More recently it has become apparent that these streamed binding services also require security… oh dear! So it actually turns out it’s not that difficult, but oddly enough I couldn’t really find any directly related material on the interweb detailing this solution, so here it is.
For any streamed binding that needs to be secured using username message credentials set the security mode to mixed mode (TransportWithMessageCredential), the transport security to certificate and the message credential to username:
binding.Security.Mode = SecurityMode.TransportWithMessageCredential;
binding.Security.Transport.ClientCredentialType = TcpClientCredentialType.Certificate; binding.Security.Message.ClientCredentialType = MessageCredentialType.UserName;
This is a slightly different configuration than username based message security, and the caveat about streamed bindings does not apply.
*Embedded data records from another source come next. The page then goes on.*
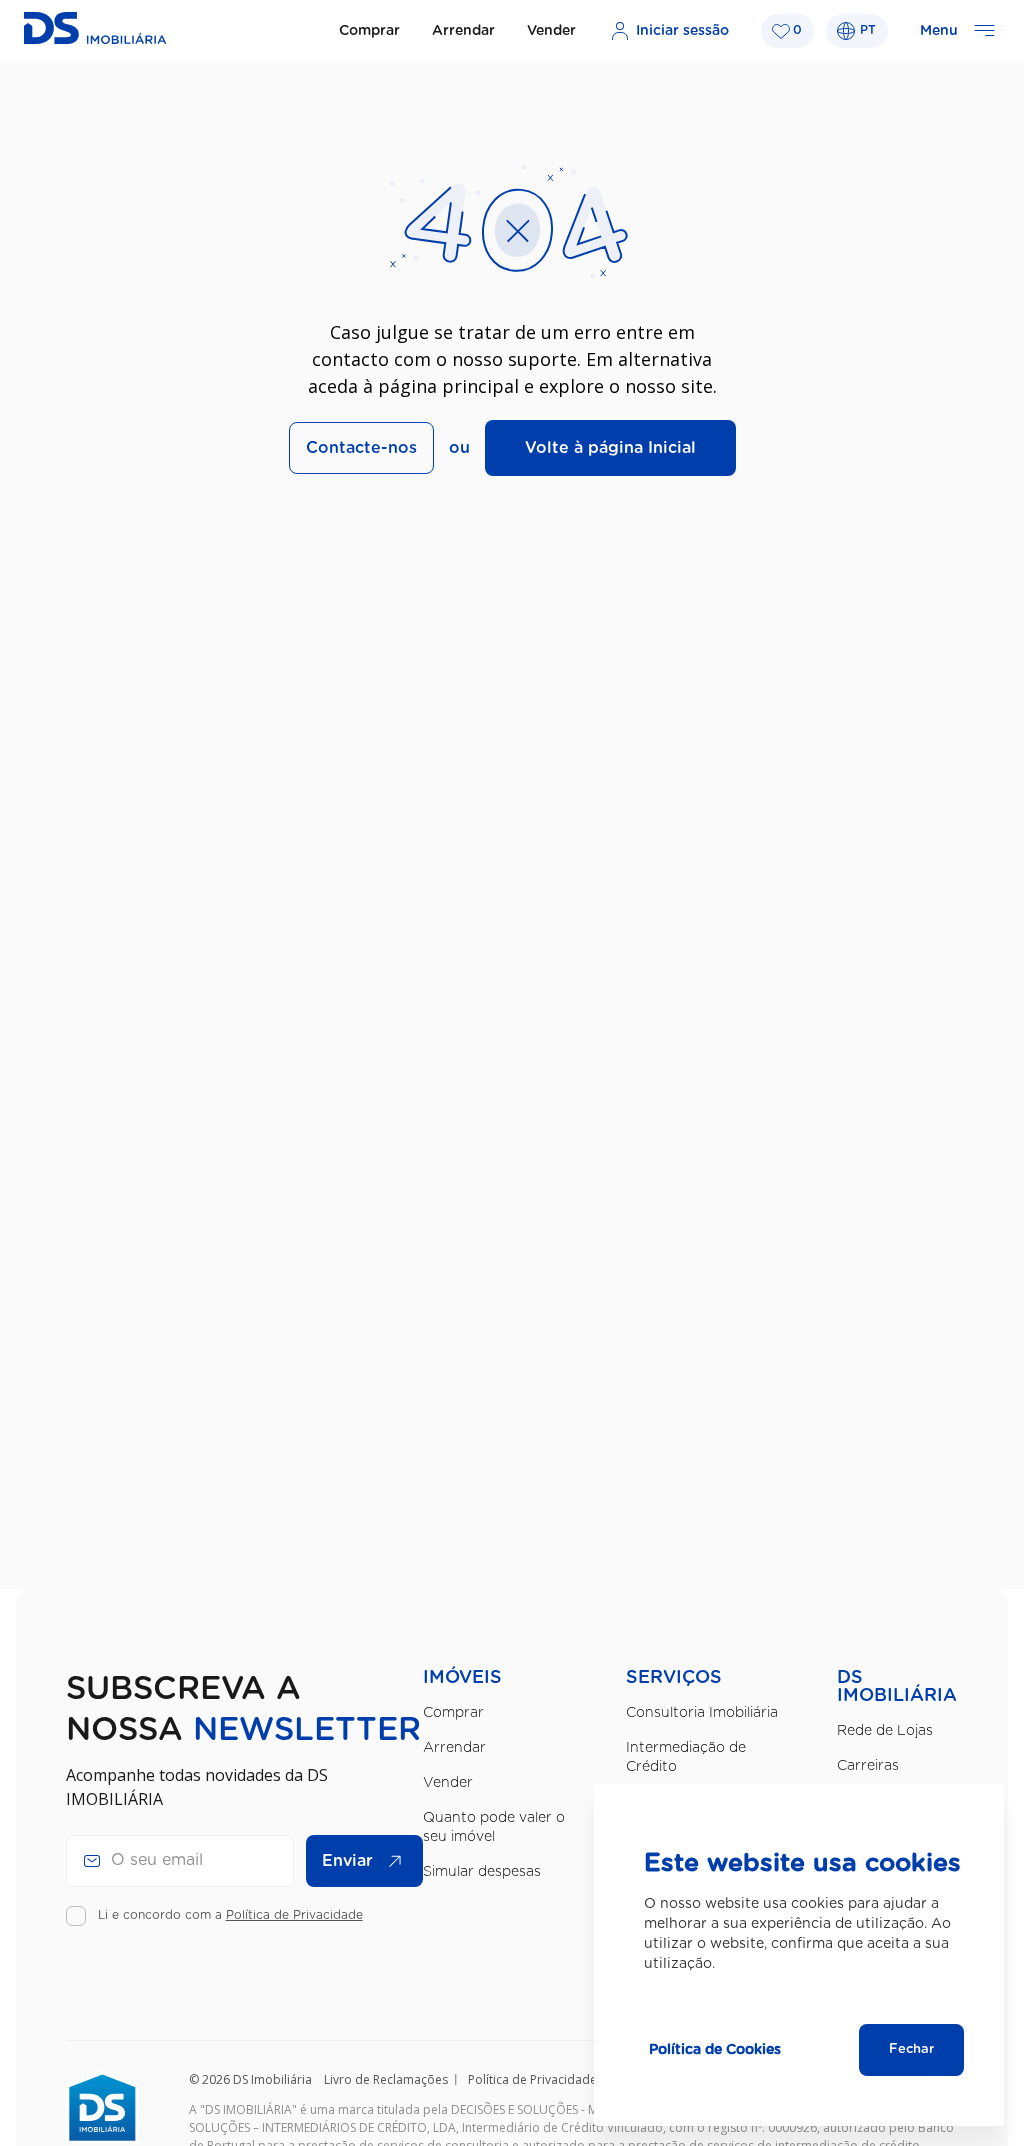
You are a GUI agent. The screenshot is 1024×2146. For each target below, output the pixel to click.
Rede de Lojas (885, 1731)
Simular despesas (482, 1872)
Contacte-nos (361, 448)
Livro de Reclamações (386, 2079)
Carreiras (868, 1766)
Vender (551, 31)
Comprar (369, 31)
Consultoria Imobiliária (702, 1713)
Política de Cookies (715, 2050)
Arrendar (463, 31)
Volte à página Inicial (610, 448)
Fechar (911, 2049)
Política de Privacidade (294, 1915)
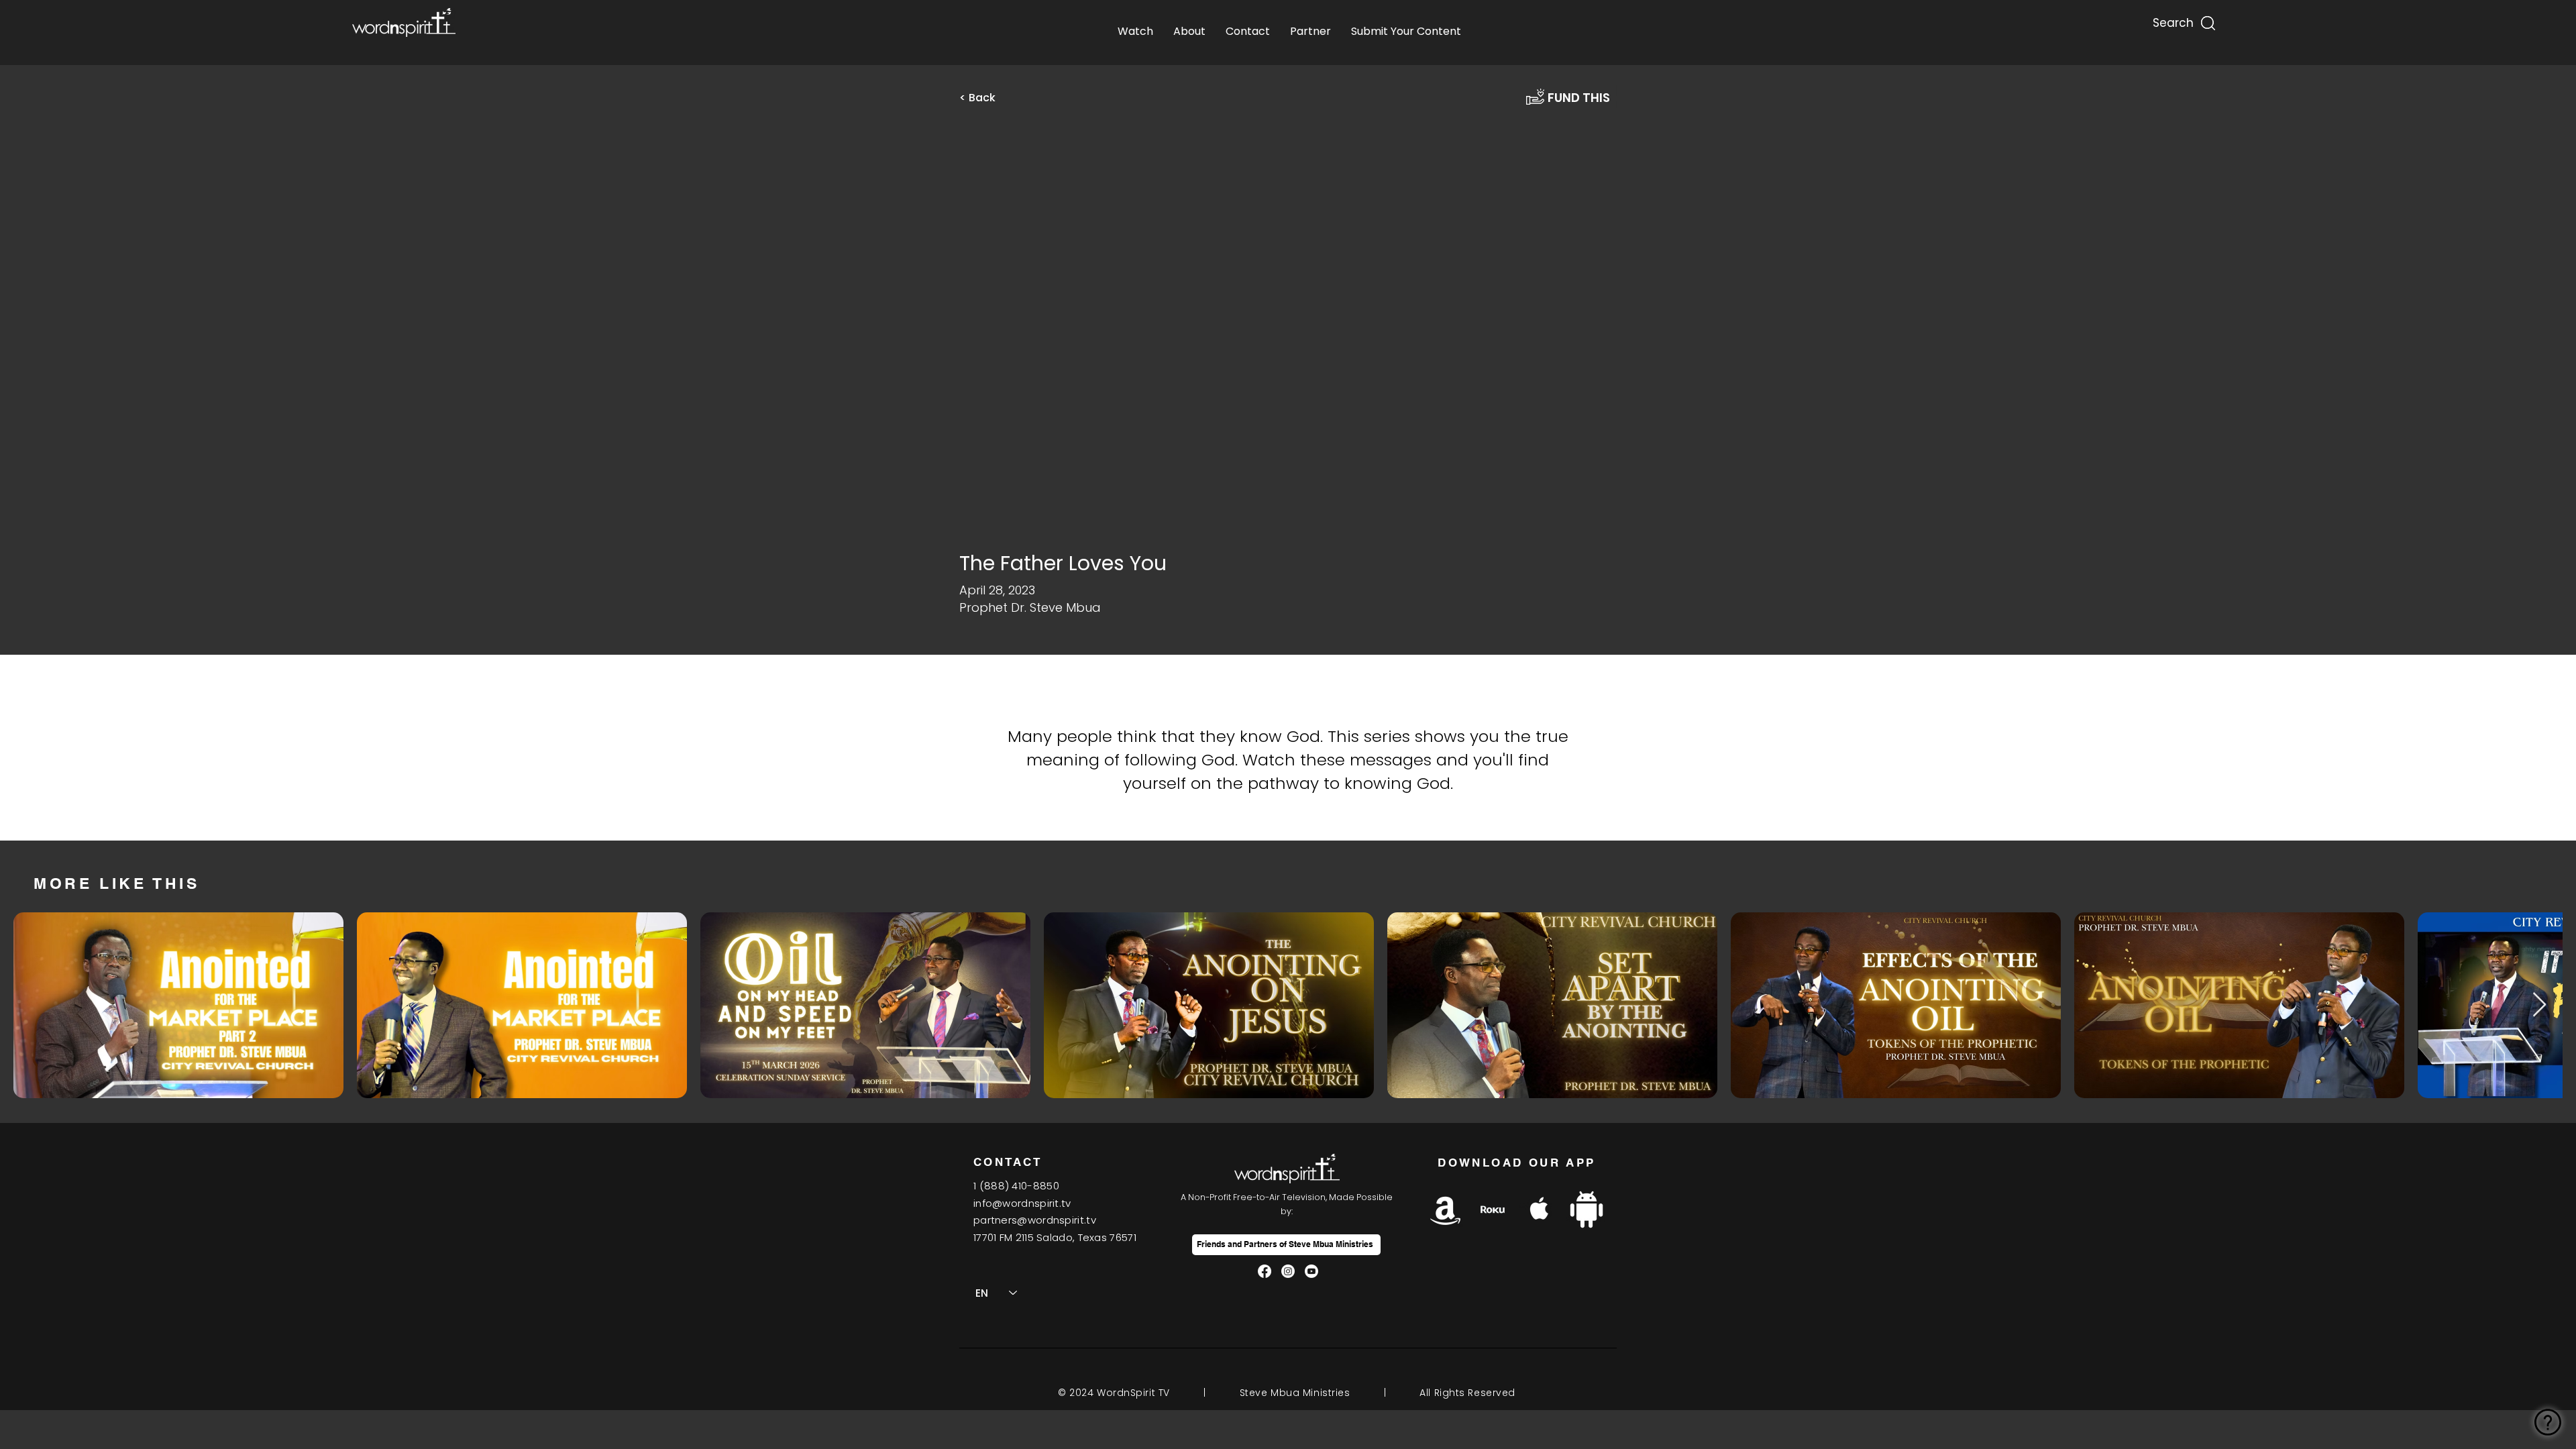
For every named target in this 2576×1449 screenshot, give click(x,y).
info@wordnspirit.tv (1022, 1203)
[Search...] (2172, 20)
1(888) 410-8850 (1016, 1186)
I think the difference is that instead of all security being taken care of at the message level only the credential passing is at the message level, other aspects of security are taken care of at the transport level. Therefore you no longer need the whole message body to establish security as this is taken care of at the transport layer. The disadvantage of using this security mode is that the transport is now essential for establishing security, so over multiple-hop connections the security wont work (I’m guessing). Therefore for non-streamed connections we’re going to stick to message security, degrading to mixed-mode security for streamed bindings.
Why does WCF security have to be so complicated? and how come I keep on getting lumbered with it?